The United States government has unveiled a $10 million reward for any information that can establish a connection between the notorious Clop ransomware gang and a foreign government. This move was initiated by the US State Department’s Rewards for Justice (RFJ) program, which was originally created to collect information on terrorist activities targeting the US.
“Do you have info linking CL0P Ransomware Gang or any other malicious cyber actors targeting US critical infrastructure to a foreign government? Send us a tip. You could be eligible for a reward. #StopRansomware,” reads a tweet on the official RFJ Twitter account.
The RFJ program has since evolved to address the rising concern of cybercrime, gathering intelligence on cybercriminal groups, such as the Conti, REvil, and Evil Corp as well as individual hackers like Wazawaka.
The announcement comes after the Clop gang exploited a zero-day vulnerability in the MOVEit Transfer file transfer platform. Through these attacks, Clop gained access to critical data from multiple companies worldwide, holding it hostage and using it to demand ransoms from the victims. In an attempt to apply pressure on the victims, the gang started listing targeted companies on a dedicated leak website, threatening to expose sensitive data if the ransom is not paid.
While the US government suspects that the clop gang has ties to a foreign government, the members of the gang claim that their motivations are purely financial and deny any political involvement. They also claim that any data stolen from government sources is promptly deleted.
“We don’t have any government data and anything directly residing on exposed and bad protected not encrypted file transfer we still do the polite thing and delete all,” clop wrote on its site.

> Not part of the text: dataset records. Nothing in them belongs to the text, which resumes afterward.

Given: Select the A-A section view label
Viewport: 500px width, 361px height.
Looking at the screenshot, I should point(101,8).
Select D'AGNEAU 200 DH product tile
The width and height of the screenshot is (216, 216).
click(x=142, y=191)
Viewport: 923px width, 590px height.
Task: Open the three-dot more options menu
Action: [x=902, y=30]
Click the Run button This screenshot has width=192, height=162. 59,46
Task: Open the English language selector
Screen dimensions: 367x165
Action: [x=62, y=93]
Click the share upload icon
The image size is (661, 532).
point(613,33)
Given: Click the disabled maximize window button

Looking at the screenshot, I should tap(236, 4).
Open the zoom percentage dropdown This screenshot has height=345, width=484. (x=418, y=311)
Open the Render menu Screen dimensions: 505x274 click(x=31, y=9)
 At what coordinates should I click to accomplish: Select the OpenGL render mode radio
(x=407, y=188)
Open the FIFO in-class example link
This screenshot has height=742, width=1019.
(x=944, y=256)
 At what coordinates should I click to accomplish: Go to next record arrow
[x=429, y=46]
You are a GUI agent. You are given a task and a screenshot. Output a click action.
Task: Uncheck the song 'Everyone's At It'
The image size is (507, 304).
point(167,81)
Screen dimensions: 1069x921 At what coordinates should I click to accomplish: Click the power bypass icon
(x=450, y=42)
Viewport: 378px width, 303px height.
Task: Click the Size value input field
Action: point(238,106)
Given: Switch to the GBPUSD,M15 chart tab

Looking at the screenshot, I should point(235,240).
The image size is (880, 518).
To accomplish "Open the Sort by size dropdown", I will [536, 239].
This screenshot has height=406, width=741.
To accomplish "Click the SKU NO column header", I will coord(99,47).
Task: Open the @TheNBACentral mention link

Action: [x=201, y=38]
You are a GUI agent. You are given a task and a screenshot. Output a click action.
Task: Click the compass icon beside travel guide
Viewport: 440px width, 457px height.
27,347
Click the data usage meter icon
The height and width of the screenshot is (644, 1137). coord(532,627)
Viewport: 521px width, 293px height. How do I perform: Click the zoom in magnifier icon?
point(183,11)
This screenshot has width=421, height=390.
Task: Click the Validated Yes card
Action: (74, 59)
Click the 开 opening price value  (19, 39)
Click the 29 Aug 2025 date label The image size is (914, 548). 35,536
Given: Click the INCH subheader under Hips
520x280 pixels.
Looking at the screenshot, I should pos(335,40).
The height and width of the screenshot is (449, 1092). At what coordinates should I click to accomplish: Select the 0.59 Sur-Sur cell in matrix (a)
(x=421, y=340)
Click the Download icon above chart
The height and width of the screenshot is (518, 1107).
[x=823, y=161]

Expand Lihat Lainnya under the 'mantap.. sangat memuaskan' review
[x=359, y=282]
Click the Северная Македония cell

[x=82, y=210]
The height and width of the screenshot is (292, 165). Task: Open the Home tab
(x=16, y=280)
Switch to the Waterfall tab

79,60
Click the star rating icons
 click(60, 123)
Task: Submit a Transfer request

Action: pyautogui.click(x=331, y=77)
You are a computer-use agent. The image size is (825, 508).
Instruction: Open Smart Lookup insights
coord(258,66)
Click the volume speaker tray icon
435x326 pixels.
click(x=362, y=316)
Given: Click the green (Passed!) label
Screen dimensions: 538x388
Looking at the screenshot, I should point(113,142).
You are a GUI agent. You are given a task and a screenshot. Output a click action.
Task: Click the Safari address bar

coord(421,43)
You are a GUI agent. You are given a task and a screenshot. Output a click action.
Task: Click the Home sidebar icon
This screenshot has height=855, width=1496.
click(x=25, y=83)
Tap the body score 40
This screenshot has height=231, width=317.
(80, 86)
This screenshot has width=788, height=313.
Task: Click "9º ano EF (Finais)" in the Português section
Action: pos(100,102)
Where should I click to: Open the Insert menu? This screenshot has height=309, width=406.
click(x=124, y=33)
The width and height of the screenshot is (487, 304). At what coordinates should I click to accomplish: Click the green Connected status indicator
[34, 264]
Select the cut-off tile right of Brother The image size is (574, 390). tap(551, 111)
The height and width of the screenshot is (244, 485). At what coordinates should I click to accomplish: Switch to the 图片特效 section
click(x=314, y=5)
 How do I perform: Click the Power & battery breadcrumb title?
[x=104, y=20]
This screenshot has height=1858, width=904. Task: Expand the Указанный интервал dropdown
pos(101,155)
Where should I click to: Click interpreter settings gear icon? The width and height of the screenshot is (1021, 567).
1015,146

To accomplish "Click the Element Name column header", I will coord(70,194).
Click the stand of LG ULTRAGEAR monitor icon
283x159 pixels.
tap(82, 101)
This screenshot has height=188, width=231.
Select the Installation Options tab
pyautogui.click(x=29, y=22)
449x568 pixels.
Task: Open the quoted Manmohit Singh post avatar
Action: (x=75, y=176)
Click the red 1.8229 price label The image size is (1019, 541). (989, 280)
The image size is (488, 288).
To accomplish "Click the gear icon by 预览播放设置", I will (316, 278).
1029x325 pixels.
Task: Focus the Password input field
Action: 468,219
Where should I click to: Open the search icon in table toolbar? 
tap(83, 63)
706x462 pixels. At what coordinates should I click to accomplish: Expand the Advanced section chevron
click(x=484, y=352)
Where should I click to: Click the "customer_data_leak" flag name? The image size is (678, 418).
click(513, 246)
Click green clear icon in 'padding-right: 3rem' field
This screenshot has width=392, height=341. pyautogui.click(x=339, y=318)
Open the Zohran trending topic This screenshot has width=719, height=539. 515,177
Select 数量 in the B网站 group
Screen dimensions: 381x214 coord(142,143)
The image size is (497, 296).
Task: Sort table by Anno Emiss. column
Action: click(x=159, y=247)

To facilitate the submission of information, the State Department has established a dedicated Tor SecureDrop server that allows the public to share anonymous and crucial information about the Clop gang or any dangerous threat actors.
The introduction of the substantial US bounty signals the country’s determination to defend its infrastructure, combat cybercriminal activities, and maintain national security in the face of an escalating digital crime landscape.